Pages with “build”: {“list”:“never”} seem to be always excluded from all results.
Is there any possible built-in way to get a list of all URLs that were built/published including the ones with “build”: {“list”:“never”} parameter?
What is your goal when setting list = 'never'? It sounds like you want to exclude a page from some page collections, but not all page collections? Is that accurate?
@irkode Thanks for proposed workaround, it worked for me and I achieved what I needed.
@jmooring My goal is to hide page from everywhere on the site (sections, taxonomies, sitemaps, etc) but still build some pages. So if I know URL then I can access it, but if I don’t know URL then there is no way to find it through the website.
I was expecting that Hugo has some built-in way to list all pages that were built & published, including the ones with “build”: {“list”:“never”}. However I haven’t found any options to do that (except proposed workaround).
So even though Hugo builds the page (e.g. I have output page .html file and I can access it if I know URL), I need to lookup through filesystem by some script or use mentioned workaround to get a list of ALL pages & urls that were built.
@irkode it related to my specific task. Technically these pages are still visible and can be accessed if you know the link, but I don’t want them to be discoverable through the website. For example, I can still index them on Google via their Indexing API, but they cannot be crawled by the bots or someone else (because there no references to these pages anywhere on the site).
@jmooring There are like 50k of these pages.
Yes, there is URL pattern like site_url/section1/term_level_1/term_level_2/page, does it matter?
I’m currently testing workaround with adding permalinks of the pages to the store via {{- site.Store.Add “AllSinglePages” (slice .Permalink) -}}. It looks like it increased build time, but not sure yet how much.
After testing, I found out that using {{- site.Store.Add “AllSinglePages” (slice .Permalink) -}} on single page template results in almost 2x memory usage.
In general, I found a compromise by putting site.Store.Add into if statement, so its adding only pages that have some particular parameter in front matter (same pages that have “build”: {“list”:“never”} param).

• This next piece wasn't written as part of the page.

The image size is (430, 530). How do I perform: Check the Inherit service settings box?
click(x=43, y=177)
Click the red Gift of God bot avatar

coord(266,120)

It would be nice if “hugo list” command would have a flag to list all pages including “build”: {“list”:“never”} pages, because technically they are still published, just not listed in sections/etc.
my example stored the complete page, you could try to just store needed value(s) which might reduce the memory footprint but this depends on internals - test it
you could also use warnf in templates to print values to the log and parse that in a post build step.
If the pattern has something unique when compared to the other pages, you can control the build option in your site configuration (by environment) instead of in front matter. Then you can do:
hugo -e development list all
A common pattern could be a string used in all paths, or even the number of path segments.